- Textblock -
================================

Wir haben nicht viel mitgenommen auf diese Reise.
Mußten ziemlich reduzieren. Materiell. Aber auch im Kopf. Loslassen.
Und wenn ich so darüber nachdenke, dann ist uns das ziemlich gut gelungen.
Wir reisen mit wenig „Gepäck“ und das fühlt sich erstaunlich gut an.
Vermißt haben wir bislang kaum etwas.
Also von Familie, Freunden und der Katze mal abgesehen.
Manches andere verliert schnell an Bedeutung, wenn es nicht mehr da ist.
Oder gewinnt an Wert, wenn es nicht mehr selbstverständlich ist.
Am ersten Wochenende nach unserer Ankunft in Rondane drückte uns Bart (unser Host) den Schlüssel zu seiner Berghütte in die Hand.
„Enjoy the weekend in the mountain cabin“, sagte er. „In this little paradise, our personal Walhalla“
Es war ein riesiger Schlüssel, kunstvoll geschmiedet. Die Übergabe hatte fast etwas Feierliches.

================================

- Gesammelte Dateneinträge -

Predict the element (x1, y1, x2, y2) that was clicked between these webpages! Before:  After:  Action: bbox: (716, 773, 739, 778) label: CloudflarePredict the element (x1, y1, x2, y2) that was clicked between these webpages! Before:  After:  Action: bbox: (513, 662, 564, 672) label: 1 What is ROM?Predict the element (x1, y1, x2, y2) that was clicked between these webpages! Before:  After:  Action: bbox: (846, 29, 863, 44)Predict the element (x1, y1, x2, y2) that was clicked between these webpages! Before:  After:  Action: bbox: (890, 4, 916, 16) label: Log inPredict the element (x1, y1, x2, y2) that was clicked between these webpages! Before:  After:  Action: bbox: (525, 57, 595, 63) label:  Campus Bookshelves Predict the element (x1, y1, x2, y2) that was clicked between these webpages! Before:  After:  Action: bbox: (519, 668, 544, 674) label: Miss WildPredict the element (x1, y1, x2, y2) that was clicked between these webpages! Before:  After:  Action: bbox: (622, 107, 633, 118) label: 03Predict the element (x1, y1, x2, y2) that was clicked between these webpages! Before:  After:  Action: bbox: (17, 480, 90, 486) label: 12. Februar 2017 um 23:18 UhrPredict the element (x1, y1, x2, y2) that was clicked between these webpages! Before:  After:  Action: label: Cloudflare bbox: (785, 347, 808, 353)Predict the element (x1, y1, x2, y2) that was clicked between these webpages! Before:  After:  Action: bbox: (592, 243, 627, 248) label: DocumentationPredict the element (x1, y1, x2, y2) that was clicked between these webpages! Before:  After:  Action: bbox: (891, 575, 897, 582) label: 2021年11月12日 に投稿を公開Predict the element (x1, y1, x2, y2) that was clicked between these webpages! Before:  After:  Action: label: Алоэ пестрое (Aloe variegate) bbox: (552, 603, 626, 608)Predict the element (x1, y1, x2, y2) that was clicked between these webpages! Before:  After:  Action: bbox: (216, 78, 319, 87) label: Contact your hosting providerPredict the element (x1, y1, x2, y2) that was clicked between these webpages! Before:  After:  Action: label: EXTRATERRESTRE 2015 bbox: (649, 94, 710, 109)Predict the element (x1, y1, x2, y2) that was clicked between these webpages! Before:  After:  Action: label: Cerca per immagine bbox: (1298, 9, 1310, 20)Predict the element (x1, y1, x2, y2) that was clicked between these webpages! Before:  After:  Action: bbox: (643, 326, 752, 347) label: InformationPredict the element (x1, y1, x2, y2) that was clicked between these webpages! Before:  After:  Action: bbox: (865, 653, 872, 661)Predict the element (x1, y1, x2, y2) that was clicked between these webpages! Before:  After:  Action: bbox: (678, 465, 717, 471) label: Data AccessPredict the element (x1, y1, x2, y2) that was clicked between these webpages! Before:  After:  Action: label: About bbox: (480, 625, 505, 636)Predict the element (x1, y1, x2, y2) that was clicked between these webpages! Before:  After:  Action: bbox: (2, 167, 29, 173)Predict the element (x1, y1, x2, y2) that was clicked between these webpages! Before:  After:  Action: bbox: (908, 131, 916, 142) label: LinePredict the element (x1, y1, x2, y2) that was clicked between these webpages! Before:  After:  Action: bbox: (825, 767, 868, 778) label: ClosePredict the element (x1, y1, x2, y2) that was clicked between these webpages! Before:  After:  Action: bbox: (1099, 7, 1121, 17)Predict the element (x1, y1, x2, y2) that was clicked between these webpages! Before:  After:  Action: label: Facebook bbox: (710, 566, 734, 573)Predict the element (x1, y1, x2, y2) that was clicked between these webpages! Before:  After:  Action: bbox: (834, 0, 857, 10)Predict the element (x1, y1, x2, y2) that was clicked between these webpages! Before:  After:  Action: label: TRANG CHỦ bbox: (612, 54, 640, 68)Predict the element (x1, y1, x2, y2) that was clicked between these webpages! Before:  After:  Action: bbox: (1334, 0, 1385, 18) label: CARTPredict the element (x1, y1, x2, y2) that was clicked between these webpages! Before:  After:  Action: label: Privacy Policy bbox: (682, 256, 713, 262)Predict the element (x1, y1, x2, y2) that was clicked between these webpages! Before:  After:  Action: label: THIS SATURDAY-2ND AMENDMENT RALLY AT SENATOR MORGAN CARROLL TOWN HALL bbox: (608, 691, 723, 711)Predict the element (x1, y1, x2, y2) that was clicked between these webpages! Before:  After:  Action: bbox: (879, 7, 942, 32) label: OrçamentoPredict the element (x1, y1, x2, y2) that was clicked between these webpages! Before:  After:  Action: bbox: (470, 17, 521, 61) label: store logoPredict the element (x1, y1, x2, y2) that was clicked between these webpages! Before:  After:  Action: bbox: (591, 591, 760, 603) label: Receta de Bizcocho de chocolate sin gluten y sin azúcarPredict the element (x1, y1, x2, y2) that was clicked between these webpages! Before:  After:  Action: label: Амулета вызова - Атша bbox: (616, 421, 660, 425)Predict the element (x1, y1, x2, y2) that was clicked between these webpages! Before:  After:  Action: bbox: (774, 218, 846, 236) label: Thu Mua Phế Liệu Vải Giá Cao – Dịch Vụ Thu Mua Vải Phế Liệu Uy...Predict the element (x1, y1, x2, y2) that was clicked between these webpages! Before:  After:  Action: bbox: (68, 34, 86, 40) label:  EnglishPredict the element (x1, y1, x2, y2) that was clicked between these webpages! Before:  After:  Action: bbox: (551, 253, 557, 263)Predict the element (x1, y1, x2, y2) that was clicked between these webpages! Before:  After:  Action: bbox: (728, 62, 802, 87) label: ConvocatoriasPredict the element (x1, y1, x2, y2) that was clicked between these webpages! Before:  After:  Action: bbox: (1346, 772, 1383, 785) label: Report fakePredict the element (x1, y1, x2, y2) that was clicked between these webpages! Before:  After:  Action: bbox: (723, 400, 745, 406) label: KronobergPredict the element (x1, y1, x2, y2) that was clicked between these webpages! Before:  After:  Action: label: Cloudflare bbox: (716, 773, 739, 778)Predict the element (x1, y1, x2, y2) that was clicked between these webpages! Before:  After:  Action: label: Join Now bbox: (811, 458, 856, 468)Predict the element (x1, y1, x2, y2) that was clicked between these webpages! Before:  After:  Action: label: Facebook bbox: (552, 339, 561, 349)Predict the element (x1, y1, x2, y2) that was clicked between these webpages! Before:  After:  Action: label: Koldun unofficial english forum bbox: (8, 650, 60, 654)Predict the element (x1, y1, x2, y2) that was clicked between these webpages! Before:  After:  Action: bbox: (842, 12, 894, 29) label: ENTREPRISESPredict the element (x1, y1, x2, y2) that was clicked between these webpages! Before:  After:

================================

- Erforderliche Aufgaben -
a) Gib bitte aus dem Reisetext den Abschnitt von „Mußten ziemlich reduzieren.“ bis einschließlich „in die Hand.“ wortgetreu wieder.
b) Nenne alle Ausnahmen, die der Reisetext zu der Aussage anführt, bislang kaum etwas vermisst zu haben.

- Schriftliche Antworten -
a)
Mußten ziemlich reduzieren. Materiell. Aber auch im Kopf. Loslassen.
Und wenn ich so darüber nachdenke, dann ist uns das ziemlich gut gelungen.
Wir reisen mit wenig „Gepäck“ und das fühlt sich erstaunlich gut an.
Vermißt haben wir bislang kaum etwas.
Also von Familie, Freunden und der Katze mal abgesehen.
Manches andere verliert schnell an Bedeutung, wenn es nicht mehr da ist.
Oder gewinnt an Wert, wenn es nicht mehr selbstverständlich ist.
Am ersten Wochenende nach unserer Ankunft in Rondane drückte uns Bart (unser Host) den Schlüssel zu seiner Berghütte in die Hand.

b) Familie, Freunde, die Katze